IPM Take
This is the article that should not be written as a routine vaccine-eligibility update. Hepatitis A is spreading in a province where some remote communities still face inadequate sewage and water infrastructure. That is the political story. A vaccine can prevent infection, but it should not be treated as a substitute for safe water, sanitation and basic living conditions. When outbreak control depends on compensating for infrastructure failure, public health is already late.
Executive Summary
Manitoba Health, Seniors and Long-Term Care announced updated eligibility for free hepatitis A vaccination in response to an ongoing outbreak declared in April 2025. The outbreak began in several northern communities and has expanded to communities across Manitoba, with increasing cases in Winnipeg, particularly among people experiencing homelessness and those connected to outbreak communities. As of 4 June, Manitoba reported 784 hepatitis A cases since September 2024, 165 hospitalisations, eight ICU admissions and four deaths. The province also stated that inadequate sewage and water infrastructure in some remote communities has contributed to ongoing transmission.
Why it matters
- Public authorities: Need to treat hepatitis A vaccination as emergency protection, not a substitute for water and sanitation investment.
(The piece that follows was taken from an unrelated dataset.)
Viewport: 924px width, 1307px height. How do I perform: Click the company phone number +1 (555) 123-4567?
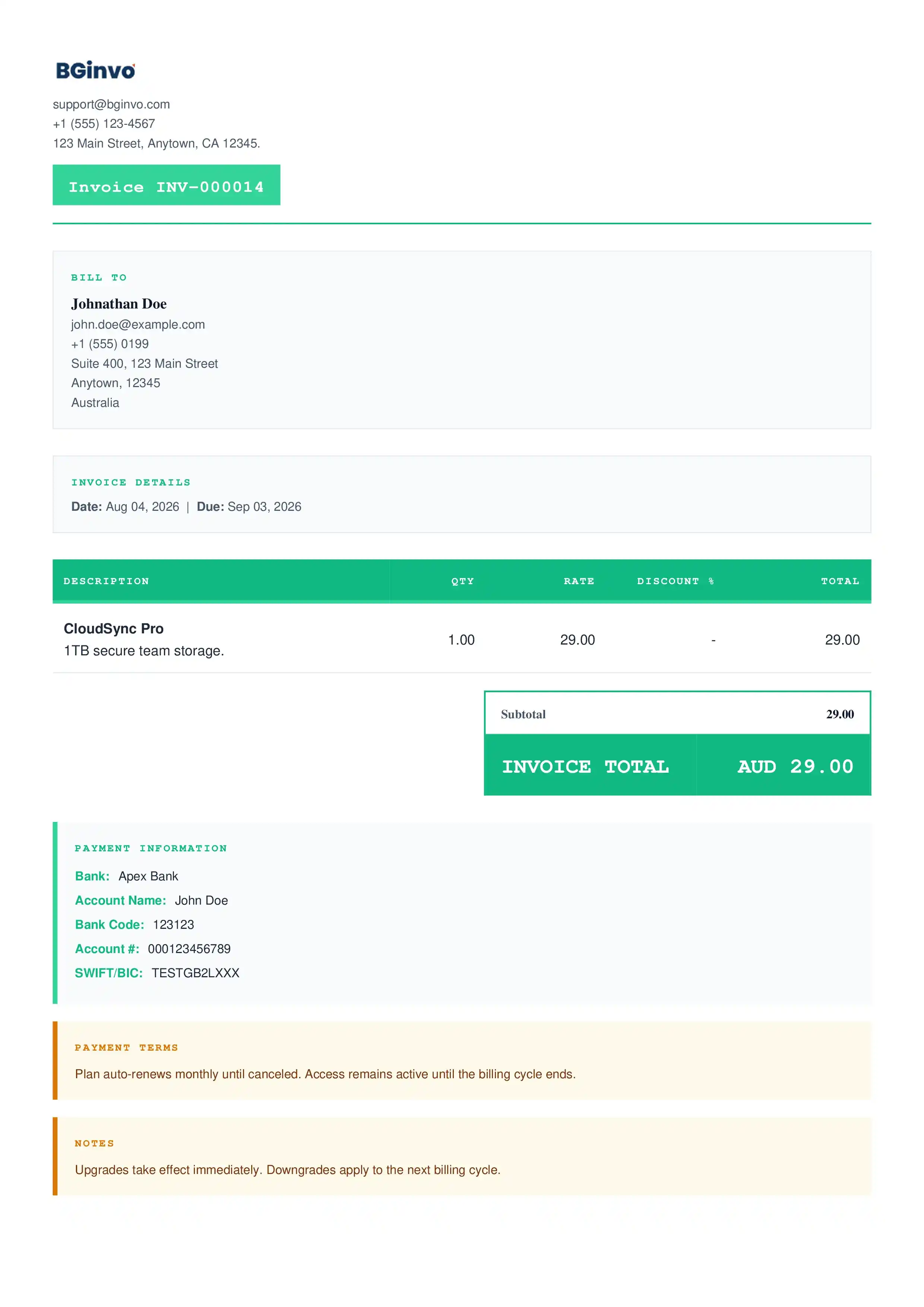(x=104, y=124)
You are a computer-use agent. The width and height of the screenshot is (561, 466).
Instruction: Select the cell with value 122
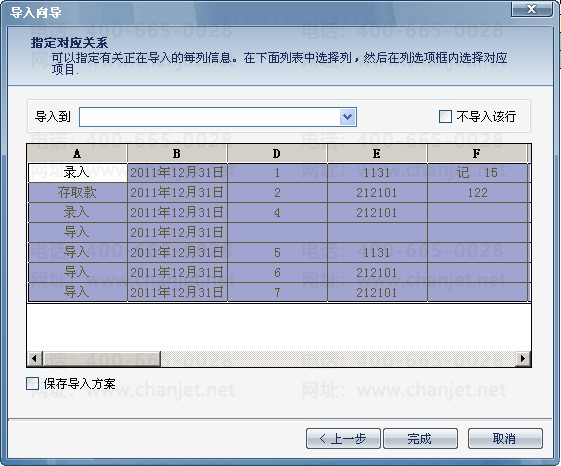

- Communities: Need outbreak control that recognises housing, water, sewage and mobility realities, not only individual behaviour.
- Clinicians: Should support early recognition, vaccination access and follow-up for people at elevated risk.
A vaccine can stop hepatitis A. It cannot build a sewage system.
That is why Manitoba’s 18 June update matters. The province has expanded free hepatitis A vaccine eligibility as an outbreak continues across northern communities, First Nations communities, Winnipeg networks, correctional settings and groups experiencing homelessness or other risk factors.
The numbers are heavy: 784 cases since September 2024, 165 hospitalisations, eight ICU admissions and four deaths. But the sentence that matters most is the one about infrastructure. Manitoba states that inadequate sewage and water infrastructure in some remote communities has contributed to ongoing transmission.
That changes the story. This is not just about whether people washed their hands or booked a vaccine appointment. Hepatitis A can spread through contaminated water, food and close contact, including from people without symptoms. In communities where water and sewage systems are failing, prevention becomes harder before anyone reaches a clinic.
The expanded eligibility is necessary. Children born on or after 1 January 2010 who are at least six months old are eligible for two doses if they live in Indigenous communities, regularly travel to those communities or have household visitors from them. Several communities remain eligible under outbreak criteria, as do staff and volunteers serving people experiencing homelessness and inmates of correctional facilities.
For IPM, this is precision public health with a hard edge. The system has identified risk groups and opened vaccine access. But the deeper lesson is uncomfortable: infectious disease control cannot keep asking vaccines to clean up what infrastructure policy leaves behind.